Your task: When you reach the line with "You are a GUI agent. The screenshot is 1280×1769." in the data below, begin printing lines exactly, and stop once the line with "[Facebook] (116, 814)" has been printed.

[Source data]
□ □ □ □ □ □ □

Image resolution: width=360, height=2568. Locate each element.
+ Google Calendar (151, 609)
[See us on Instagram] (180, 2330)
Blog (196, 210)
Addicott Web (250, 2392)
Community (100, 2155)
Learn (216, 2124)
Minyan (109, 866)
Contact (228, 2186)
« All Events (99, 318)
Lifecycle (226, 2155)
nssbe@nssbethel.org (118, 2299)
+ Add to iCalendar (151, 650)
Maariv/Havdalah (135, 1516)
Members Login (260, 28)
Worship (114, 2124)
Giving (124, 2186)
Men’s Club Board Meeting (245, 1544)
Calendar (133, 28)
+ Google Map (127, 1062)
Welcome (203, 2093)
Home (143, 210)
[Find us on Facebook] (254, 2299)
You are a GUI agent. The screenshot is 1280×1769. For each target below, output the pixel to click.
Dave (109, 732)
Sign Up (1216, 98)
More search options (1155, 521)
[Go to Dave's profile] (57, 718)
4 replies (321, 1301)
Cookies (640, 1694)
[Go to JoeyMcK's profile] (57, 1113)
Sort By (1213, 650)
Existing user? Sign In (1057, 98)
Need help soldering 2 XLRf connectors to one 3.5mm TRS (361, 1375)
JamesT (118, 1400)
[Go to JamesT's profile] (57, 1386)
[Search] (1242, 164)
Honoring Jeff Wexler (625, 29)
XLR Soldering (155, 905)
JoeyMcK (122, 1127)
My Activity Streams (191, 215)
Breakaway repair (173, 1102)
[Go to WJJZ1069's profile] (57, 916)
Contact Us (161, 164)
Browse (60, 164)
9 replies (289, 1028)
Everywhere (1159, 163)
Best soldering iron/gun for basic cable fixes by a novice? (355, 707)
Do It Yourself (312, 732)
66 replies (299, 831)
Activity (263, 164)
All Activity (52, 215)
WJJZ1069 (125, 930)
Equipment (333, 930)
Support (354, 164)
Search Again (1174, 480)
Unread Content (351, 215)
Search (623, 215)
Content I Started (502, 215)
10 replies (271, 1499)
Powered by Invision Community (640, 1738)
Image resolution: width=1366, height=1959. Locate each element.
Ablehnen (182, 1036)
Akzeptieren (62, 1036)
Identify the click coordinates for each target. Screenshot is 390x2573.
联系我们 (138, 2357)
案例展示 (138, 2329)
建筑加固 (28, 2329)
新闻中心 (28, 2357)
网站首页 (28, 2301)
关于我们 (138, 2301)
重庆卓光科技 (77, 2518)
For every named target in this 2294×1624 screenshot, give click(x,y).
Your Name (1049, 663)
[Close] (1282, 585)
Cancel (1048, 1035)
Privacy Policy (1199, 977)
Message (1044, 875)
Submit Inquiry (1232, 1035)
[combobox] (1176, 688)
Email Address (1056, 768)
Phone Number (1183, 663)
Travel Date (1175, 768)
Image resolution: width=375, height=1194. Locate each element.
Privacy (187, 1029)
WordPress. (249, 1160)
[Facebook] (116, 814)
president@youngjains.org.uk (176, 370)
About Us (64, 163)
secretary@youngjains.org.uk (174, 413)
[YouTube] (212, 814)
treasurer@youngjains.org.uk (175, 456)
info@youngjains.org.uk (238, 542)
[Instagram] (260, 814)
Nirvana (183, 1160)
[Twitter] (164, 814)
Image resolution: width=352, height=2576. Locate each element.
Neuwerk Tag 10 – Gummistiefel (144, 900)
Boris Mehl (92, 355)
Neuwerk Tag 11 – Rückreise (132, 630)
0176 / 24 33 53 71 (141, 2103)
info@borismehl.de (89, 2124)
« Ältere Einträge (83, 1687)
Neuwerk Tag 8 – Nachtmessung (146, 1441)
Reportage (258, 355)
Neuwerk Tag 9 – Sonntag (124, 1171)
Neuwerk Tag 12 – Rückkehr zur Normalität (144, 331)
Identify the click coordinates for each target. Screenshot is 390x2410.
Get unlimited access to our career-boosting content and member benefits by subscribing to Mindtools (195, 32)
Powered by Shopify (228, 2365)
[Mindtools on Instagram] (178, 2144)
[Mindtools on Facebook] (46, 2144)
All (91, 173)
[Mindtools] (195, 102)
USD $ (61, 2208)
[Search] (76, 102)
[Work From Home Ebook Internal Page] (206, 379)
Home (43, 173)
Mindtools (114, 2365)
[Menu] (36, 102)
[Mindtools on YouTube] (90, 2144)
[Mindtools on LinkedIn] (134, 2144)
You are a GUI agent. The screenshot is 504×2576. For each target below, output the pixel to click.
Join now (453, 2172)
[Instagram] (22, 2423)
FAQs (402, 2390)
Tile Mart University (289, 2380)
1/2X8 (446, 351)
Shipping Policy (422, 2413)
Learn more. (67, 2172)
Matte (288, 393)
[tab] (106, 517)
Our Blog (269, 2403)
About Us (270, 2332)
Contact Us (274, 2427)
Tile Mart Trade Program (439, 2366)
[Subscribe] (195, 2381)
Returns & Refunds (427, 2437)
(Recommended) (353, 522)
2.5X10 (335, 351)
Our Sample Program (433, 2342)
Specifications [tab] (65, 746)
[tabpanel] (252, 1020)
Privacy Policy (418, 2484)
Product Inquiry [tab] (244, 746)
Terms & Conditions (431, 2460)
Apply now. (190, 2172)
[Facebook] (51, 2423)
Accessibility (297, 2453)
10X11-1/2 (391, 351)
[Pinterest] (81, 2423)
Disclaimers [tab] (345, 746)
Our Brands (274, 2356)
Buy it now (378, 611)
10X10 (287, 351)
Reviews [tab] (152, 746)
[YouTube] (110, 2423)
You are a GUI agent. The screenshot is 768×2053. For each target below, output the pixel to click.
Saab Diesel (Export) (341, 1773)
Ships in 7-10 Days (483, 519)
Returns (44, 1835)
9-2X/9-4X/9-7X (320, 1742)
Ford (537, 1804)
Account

□ □ □ □ □ □ □

Answer to this exercise:
You are a GUI agent. The screenshot is 1280×1769. For each target below, output the pixel to click.
Dave (109, 732)
Sign Up (1216, 98)
More search options (1155, 521)
[Go to Dave's profile] (57, 718)
4 replies (321, 1301)
Cookies (640, 1694)
[Go to JoeyMcK's profile] (57, 1113)
Sort By (1213, 650)
Existing user? Sign In (1057, 98)
Need help soldering 2 XLRf connectors to one 3.5mm TRS (361, 1375)
JamesT (118, 1400)
[Go to JamesT's profile] (57, 1386)
[Search] (1242, 164)
Honoring Jeff Wexler (625, 29)
XLR Soldering (155, 905)
JoeyMcK (122, 1127)
My Activity Streams (191, 215)
Breakaway repair (173, 1102)
[Go to WJJZ1069's profile] (57, 916)
Contact Us (161, 164)
Browse (60, 164)
9 replies (289, 1028)
Everywhere (1159, 163)
Best soldering iron/gun for basic cable fixes by a novice? (355, 707)
Do It Yourself (312, 732)
66 replies (299, 831)
Activity (263, 164)
All Activity (52, 215)
WJJZ1069 (125, 930)
Equipment (333, 930)
Support (354, 164)
Search Again (1174, 480)
Unread Content (351, 215)
Search (623, 215)
Content I Started (502, 215)
10 replies (271, 1499)
Powered by Invision Community (640, 1738)
Image resolution: width=1366, height=1959. Locate each element.
Ablehnen (182, 1036)
Akzeptieren (62, 1036)
Identify the click coordinates for each target. Screenshot is 390x2573.
联系我们 (138, 2357)
案例展示 (138, 2329)
建筑加固 (28, 2329)
新闻中心 (28, 2357)
网站首页 (28, 2301)
关于我们 (138, 2301)
重庆卓光科技 (77, 2518)
For every named target in this 2294×1624 screenshot, give click(x,y).
Your Name (1049, 663)
[Close] (1282, 585)
Cancel (1048, 1035)
Privacy Policy (1199, 977)
Message (1044, 875)
Submit Inquiry (1232, 1035)
[combobox] (1176, 688)
Email Address (1056, 768)
Phone Number (1183, 663)
Travel Date (1175, 768)
Image resolution: width=375, height=1194. Locate each element.
Privacy (187, 1029)
WordPress. (249, 1160)
[Facebook] (116, 814)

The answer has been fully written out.